What you have to do:
Taking each line of the records in turn, count those containing "agent" and report only the number.

Stored items:
☆ ☆ ☆ ☆

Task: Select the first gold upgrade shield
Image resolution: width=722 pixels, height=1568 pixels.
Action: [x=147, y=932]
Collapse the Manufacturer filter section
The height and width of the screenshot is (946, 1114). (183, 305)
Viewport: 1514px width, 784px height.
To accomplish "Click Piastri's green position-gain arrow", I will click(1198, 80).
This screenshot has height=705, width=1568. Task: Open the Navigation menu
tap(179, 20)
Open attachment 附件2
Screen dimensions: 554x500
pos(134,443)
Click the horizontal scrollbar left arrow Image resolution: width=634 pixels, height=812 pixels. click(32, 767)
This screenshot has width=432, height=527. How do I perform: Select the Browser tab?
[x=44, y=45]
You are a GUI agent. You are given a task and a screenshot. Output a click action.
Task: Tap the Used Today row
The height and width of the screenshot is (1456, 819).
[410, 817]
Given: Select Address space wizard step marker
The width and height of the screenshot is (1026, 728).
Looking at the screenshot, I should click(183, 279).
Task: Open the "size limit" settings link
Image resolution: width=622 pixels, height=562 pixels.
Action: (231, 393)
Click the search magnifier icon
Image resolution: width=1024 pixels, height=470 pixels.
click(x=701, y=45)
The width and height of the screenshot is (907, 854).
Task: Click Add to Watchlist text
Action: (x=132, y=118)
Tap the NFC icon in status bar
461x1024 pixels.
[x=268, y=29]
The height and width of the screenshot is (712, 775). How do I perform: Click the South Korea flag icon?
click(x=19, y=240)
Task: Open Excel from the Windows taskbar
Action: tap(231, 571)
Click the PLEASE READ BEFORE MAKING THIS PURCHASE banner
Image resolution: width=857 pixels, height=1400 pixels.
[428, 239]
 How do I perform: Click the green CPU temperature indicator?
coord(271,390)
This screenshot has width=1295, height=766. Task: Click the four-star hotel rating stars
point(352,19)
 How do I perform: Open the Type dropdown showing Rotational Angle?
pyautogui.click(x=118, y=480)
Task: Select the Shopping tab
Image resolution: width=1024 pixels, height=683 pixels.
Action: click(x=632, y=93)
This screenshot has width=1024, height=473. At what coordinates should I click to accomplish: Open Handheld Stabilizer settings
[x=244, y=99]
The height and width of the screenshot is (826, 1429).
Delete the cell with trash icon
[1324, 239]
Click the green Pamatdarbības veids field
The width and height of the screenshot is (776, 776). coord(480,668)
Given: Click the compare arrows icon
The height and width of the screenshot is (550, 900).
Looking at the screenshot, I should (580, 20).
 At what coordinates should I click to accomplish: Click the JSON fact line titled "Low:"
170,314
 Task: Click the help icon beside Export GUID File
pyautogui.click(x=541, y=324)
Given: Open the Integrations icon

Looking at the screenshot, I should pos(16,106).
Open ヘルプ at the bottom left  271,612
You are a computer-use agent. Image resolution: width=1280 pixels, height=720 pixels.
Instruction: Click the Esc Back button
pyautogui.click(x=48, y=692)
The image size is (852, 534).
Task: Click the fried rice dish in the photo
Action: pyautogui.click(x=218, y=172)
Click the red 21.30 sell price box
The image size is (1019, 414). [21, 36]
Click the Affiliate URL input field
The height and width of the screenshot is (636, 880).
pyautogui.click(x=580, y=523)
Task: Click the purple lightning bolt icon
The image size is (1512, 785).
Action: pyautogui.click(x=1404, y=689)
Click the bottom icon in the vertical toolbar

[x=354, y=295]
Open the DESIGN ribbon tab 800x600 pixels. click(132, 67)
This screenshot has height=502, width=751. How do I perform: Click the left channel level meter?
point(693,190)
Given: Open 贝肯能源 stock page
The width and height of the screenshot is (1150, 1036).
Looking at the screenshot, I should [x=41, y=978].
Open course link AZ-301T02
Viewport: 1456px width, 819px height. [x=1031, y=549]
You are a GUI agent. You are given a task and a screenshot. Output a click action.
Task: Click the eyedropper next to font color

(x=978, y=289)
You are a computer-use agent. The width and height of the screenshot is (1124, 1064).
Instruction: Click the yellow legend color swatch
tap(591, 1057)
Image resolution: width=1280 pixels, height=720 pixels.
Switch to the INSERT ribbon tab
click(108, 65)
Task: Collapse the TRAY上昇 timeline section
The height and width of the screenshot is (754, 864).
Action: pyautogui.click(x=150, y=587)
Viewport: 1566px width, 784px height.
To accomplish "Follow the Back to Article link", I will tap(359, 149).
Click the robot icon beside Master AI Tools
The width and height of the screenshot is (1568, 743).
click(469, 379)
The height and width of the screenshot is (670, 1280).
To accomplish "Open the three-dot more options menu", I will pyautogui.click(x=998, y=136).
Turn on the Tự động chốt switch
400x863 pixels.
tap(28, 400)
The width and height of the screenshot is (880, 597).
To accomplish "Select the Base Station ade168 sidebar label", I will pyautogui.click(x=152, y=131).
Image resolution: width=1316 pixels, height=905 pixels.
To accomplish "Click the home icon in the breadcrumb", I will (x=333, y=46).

☆ ☆ ☆ ☆

Exercise answer:
4